知的障害者の小売業(スーパーマーケット)
における合理的配慮事例
- 事業所名
- 合理的配慮事例・2019203
- 業種
- 卸売・小売業
- 従業員数
- 1,470人
- 職種・従事作業
- 商品(青果物等)のパック詰め作業
- 障害種別
- 知的障害
- 障害の内容・特性
就労上の課題 - 理解力に難がある。作業スピードが遅い。
募集・採用時の合理的配慮
面接時に、就労支援機関の職員等の同席を認めること
本事例の事業所(以下「同社」という。)では知的障害者を中心に障害者雇用を進めており、本稿では対象者をはじめとする知的障害者についてまとめている。採用に当たっては主に特別支援学校と連携し、その高等部卒業生を採用している。基本的な採用までのプロセスは、2年生の時に店舗で職場実習を行い、3年生の時には希望者を対象に職場実習を行う。実習後の振り返りの中で本人に就職希望があれば、家族に確認のうえ、実習店舗の店長・指導担当の社員にも意見を聞き、三者の合意ができれば、再度、実習を行う。併せて、ハローワークに求人を出すなど、必要な手続きを行う。実習が順調であれば3年生の秋頃に本人との面接を、家族・教員(就労支援機関の職員が加わることもある)同席で行い、採用を内定する。同社としては2回目の実習終了時に採用を検討しており、面接の時点ではほぼ採用を決めているため、面接自体は本人・家族の不安を取り除き、入社までのモチベーションが保てること等を主たる目的としている。そのため、面接と同じ日に「内定証書」を本人に渡す授与式を行っている。
その他の配慮
特別支援学校を卒業した者の入社日は毎年3月21日に設定している。これは、特別支援学校の卒業式が3月の上旬に行われるため、4月1日の入社では期間が空きすぎて、早く仕事がしたいという気持ちが強い彼らにとって、就業までの時間を持て余す事になってしまうという本人・家族、学校からの要望があったこと、働く環境に慣れてもらうこと、また、現場も配属された者の特性を早く知ることで、その後の関係をうまく作ることができると判断したためである。

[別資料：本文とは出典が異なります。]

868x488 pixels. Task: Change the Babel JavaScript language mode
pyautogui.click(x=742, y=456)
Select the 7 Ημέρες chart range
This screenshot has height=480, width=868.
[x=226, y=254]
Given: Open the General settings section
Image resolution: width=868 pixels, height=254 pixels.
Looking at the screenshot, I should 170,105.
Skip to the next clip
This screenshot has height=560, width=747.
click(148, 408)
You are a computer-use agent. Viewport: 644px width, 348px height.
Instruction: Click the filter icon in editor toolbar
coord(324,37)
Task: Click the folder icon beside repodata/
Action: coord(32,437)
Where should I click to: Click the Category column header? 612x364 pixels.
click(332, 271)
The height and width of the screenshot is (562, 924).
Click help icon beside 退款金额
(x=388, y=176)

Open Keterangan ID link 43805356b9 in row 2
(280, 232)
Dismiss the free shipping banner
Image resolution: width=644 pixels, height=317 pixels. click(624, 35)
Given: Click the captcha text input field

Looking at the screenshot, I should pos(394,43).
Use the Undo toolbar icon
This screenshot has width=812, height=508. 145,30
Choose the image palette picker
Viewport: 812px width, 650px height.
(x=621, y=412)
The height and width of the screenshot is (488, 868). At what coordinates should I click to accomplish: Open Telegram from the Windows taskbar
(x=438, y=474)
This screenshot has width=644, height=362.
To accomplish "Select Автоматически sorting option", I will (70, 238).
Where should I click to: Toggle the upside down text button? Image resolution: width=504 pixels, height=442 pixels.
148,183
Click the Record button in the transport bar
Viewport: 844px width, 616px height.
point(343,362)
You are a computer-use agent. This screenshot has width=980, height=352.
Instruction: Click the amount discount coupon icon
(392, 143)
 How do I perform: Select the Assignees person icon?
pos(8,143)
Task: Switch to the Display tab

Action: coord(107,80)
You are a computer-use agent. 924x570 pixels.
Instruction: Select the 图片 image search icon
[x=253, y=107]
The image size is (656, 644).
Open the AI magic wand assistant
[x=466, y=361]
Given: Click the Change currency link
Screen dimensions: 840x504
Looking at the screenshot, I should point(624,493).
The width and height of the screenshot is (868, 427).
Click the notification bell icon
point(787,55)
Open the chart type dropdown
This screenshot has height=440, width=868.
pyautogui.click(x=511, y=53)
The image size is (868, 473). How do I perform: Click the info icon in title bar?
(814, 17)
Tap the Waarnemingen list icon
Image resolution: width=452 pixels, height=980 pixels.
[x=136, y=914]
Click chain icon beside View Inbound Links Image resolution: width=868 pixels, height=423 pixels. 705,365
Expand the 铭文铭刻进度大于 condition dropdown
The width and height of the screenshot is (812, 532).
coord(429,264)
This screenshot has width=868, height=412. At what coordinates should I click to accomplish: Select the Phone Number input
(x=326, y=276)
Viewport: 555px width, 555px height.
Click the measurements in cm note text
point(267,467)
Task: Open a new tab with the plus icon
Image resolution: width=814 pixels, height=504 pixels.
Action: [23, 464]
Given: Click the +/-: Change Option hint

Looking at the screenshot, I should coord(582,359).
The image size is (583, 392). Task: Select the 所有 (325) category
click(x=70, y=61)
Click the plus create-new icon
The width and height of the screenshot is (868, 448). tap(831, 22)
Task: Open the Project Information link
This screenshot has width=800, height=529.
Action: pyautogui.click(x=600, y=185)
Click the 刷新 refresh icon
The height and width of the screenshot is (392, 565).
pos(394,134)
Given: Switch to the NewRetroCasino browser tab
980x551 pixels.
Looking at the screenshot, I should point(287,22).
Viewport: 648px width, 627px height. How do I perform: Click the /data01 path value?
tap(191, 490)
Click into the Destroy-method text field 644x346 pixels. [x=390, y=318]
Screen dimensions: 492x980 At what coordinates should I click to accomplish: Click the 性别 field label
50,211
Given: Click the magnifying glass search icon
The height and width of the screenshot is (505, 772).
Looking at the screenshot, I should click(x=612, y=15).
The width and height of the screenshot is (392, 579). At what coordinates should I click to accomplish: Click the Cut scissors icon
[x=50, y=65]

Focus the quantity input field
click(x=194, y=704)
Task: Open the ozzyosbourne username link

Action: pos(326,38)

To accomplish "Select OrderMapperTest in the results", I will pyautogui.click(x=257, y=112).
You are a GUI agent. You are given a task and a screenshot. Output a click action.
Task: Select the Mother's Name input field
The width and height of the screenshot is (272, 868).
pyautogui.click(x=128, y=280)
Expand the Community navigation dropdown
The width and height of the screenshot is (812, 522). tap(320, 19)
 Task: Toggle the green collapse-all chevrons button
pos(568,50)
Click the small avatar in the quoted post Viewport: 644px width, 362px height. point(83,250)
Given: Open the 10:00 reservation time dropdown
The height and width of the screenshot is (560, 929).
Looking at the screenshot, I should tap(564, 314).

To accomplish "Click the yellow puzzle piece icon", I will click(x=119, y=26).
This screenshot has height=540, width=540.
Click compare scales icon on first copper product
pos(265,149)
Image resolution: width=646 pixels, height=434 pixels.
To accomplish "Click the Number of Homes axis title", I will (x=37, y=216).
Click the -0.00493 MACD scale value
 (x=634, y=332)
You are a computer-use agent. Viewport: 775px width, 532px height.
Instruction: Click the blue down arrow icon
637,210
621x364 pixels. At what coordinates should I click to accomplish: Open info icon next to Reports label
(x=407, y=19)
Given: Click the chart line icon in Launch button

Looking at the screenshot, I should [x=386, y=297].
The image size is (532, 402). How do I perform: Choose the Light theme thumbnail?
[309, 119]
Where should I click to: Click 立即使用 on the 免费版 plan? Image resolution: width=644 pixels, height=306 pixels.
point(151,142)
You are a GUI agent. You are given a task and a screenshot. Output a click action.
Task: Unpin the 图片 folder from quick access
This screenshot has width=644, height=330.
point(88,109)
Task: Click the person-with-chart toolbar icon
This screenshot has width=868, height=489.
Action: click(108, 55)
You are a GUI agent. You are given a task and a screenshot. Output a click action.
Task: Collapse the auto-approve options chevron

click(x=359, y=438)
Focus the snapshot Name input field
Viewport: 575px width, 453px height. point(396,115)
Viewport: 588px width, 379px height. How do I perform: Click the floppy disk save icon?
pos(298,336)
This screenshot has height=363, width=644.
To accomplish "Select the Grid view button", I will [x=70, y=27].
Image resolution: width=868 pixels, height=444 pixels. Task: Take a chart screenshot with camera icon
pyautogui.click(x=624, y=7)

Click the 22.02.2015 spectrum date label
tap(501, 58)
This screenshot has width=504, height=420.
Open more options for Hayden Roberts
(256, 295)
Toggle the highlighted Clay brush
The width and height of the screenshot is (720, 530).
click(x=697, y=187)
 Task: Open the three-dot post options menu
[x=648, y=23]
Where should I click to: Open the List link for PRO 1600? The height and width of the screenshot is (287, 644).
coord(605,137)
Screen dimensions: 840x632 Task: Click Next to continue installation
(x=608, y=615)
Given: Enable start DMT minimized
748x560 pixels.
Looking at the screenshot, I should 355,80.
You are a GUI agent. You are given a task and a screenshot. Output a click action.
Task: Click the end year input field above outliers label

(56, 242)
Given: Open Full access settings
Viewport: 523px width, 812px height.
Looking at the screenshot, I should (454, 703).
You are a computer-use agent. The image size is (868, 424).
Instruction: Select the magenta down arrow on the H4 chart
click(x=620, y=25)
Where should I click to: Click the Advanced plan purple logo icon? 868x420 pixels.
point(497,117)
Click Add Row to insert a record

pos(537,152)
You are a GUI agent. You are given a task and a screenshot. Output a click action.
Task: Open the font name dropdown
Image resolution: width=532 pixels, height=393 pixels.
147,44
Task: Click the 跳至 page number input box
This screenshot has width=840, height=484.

なお、全体の入社式は毎年4月1日に実施しており、3月21日に入社した者も出席する。入社式には家族や特別支援学校の教員及び就労支援機関の職員等が同席し、また、事業主側からは社長以下役員、管理職及び店長等が出席する。このような方法をとる理由は、障害のある従業員も、入社式に他の新入社員と一緒に列席し、同じ目線で参加してもらうことで、彼らに対する事業所側からの期待が伝わるように配慮しているからである。
採用後の合理的配慮
業務指導や相談に関し、担当者を定めること
障害のある社員は、入社前の職場実習でいくつかの部門を経験していることから、入社前の面談では希望する部門を確認している。実際には、作業内容や障害のある社員の希望、また適性に鑑みると店舗の青果部門に配置されることが多く、パック詰めや値札貼りなどバックヤードでの業務が中心となっている。彼らの指導は勤務年数の長いベテランのパート社員が担当している(社内では「エルダ-」と呼んでいる)。エルダーは、入社間もない社員へのアドバイス・教育も行うこともある。そのため、障害のある従業員へも自身の子どもあるいは孫と接するような感覚で業務及び生活指導にあったっている。指導方法は一緒に作業をすることで業務を覚えさせていく方法で、障害のある社員も母親や祖母に仕事を教えてもらっているという感覚であり、彼らとエルダーとは何でも話せる関係を築いている。エルダーでは対応が難しい課題や本人が不安を感じているような場合はエルダーが店長に報告し、店長が必要な社内調整や家族に連絡が取れるような体制を整えている。
本人の習熟度に応じて業務量を徐々に増やしていくこと
入社当初は、バックヤードの業務を行うが、本人の希望や習熟度に応じて、店内でも商品の陳列や商品仕分けなどの業務に配置換えを行うこともある。基本は本人が希望する仕事を中心に配置換えするようにしている。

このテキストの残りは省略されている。